According to David Logsdon, director of electrification and strategic technology at City Light, the plan “lays out the priorities for City Light’s Transportation Electrification efforts, the equity outcomes we intend to achieve via the portfolio, and what initial milestones we will achieve as we invest in the key sectors of public transit; commercial, government, and nonprofit fleets; and personal mobility.” The plan “builds on the utility’s core mission to achieve a vision of the healthy future that our region depends on—one that is built in concert with our community stakeholders and delivers a grid that is equitable, carbon-neutral, modernized, and future-enabled.”[24]

Bikes and Hikes

Expansion of roads and highways has been viewed as “American as apple pie.” But in April 2022, the San Francisco Board of Supervisors voted 7-4 to permanently close a mile-long section of JFK Drive to vehicles. The street, which had some of the highest injury rates in San Francisco, had been closed early in the COVID pandemic to provide open space for outside activities. When the city considered reopening it to traffic people rallied and marched on the road to keep it vehicle-free. The ordinance keeping the road closed to cars also provided for shuttles for people with mobility issues.[25]

Reducing vehicle traffic is also being accompanied by expansion of more environment-friendly alternatives.
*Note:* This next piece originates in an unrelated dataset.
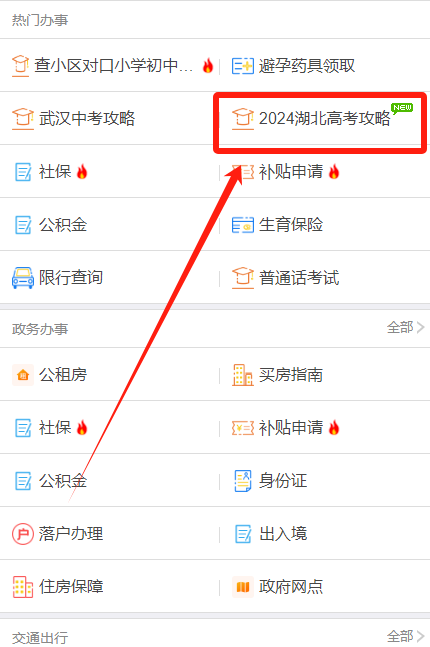The height and width of the screenshot is (647, 430).
Task: Tap the green NEW badge
Action: 402,108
In February, 2022 the Berkeley CA city council unanimously approved a plan for Telegraph Avenue, the one-way street through the main business district for the University of California campus, that would change a lane for cars and trucks into a dedicated bus lane, with the remaining lane shared by bikes, cars, and trucks. The plan also promised to study a proposal by the student group Telegraph for People to ban private automobiles altogether on Telegraph Avenue.[26]
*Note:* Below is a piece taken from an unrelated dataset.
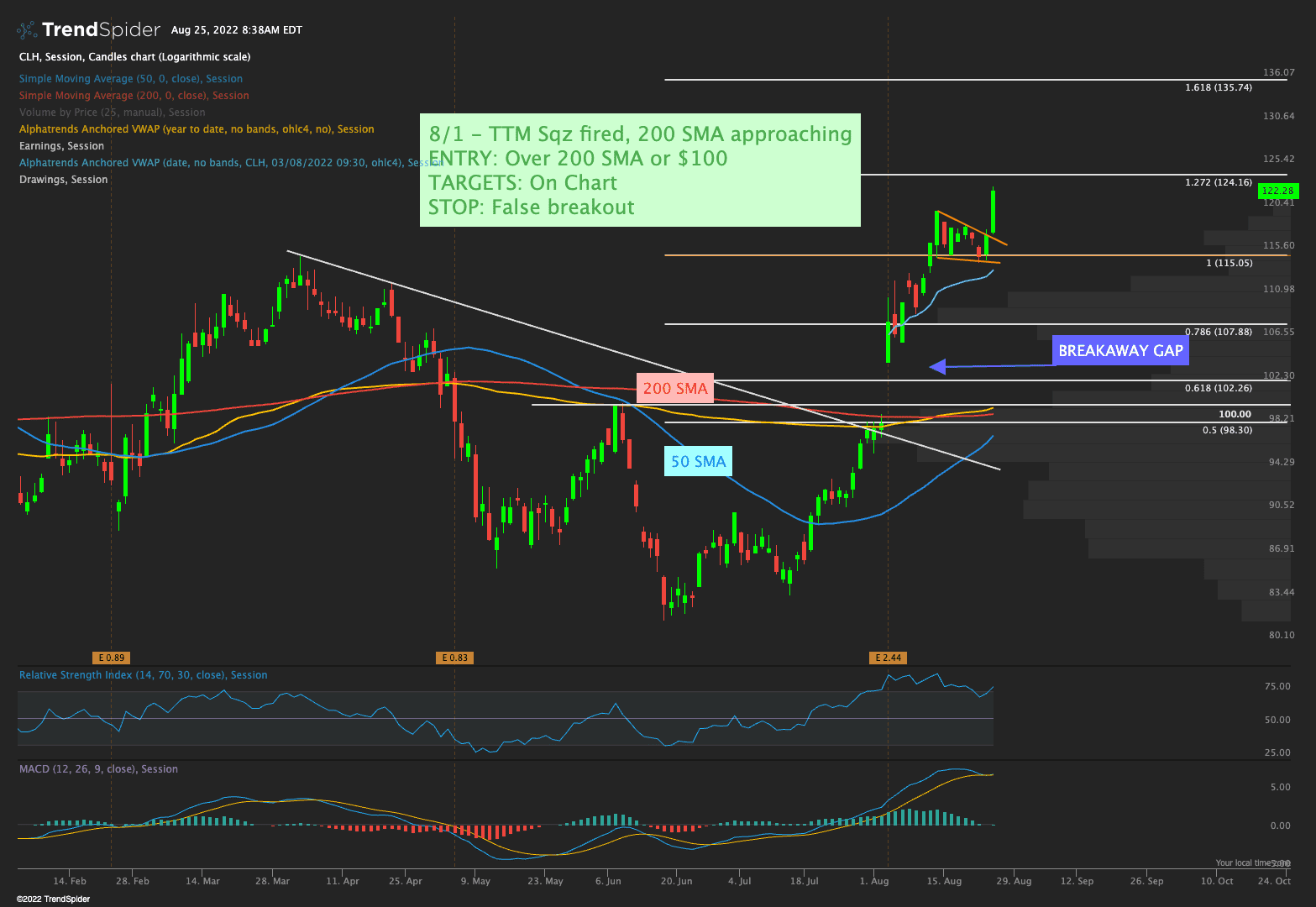Click the TrendSpider spider logo icon
The width and height of the screenshot is (1316, 907).
coord(27,30)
In Buffalo, NY federal funding is making possible new projects to expand walking and biking access to the city’s waterfront. The centerpiece will be a “skybridge” that will allow people to walk from a railroad terminal to a popular sports arena. An abandoned railroad right-of-way will also be transformed into a 1.5-mile walkway and bikeway, modeled on New York City’s Highline, which will create a direct connection between the city’s downtown and waterfront and help ensure equitable access to the waterfront. $1 million is set aside for new bicycle and pedestrian improvements.[27]
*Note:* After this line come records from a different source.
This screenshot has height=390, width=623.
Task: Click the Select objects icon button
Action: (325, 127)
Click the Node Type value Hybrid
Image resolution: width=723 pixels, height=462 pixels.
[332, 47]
Alternatives to private autos are now often being referred to as “mobility.” For example, in 2020 the city of Austin passed a “Mobility Bond” which raised $460 million for transportation infrastructure projects. Its Local Mobility Program funds bikeways, sidewalks, safe routes to school, transit enhancement, vision zero,[28] urban trails, and neighborhood partnering programs. Its first construction project, authorized in early 2022, will provide pedestrian crossings, transit stops, asphalt speed cushions, pavement markings and signage to enhance safety, and mobility and transit access in neighborhoods throughout Austin. Austin’s Assistant City Manager Gina Fiandaca commented, “We heard in 2016, 2018 and 2020 that delivering safety and mobility improvements for Austin is on the top of voter’s minds. The community has given us the resources and now it’s our job to make sure the improvements happen so all Austinites can get to their destinations safely and sustainably with more mobility options.”[29]

A crucial aspect of the Green New Deal is its emphasis on participation in planning and decision-making. It eschews the all-too-familiar approach of tearing down a neighborhood to build a highway without input from those being displaced. Expanded forms of community participation in decision-making are similarly essential for Green New Deal from Below transportation programs. In Culver City CA, for example, in 2021 the city council called for a “bold plan to implement bus and bike mobility lanes now.” In response, the city’s transportation department developed a plan to redistribute space on streets for a bus lane and a separate bike lane “to encourage mobility in the city while attempting to alleviate traffic congestion.”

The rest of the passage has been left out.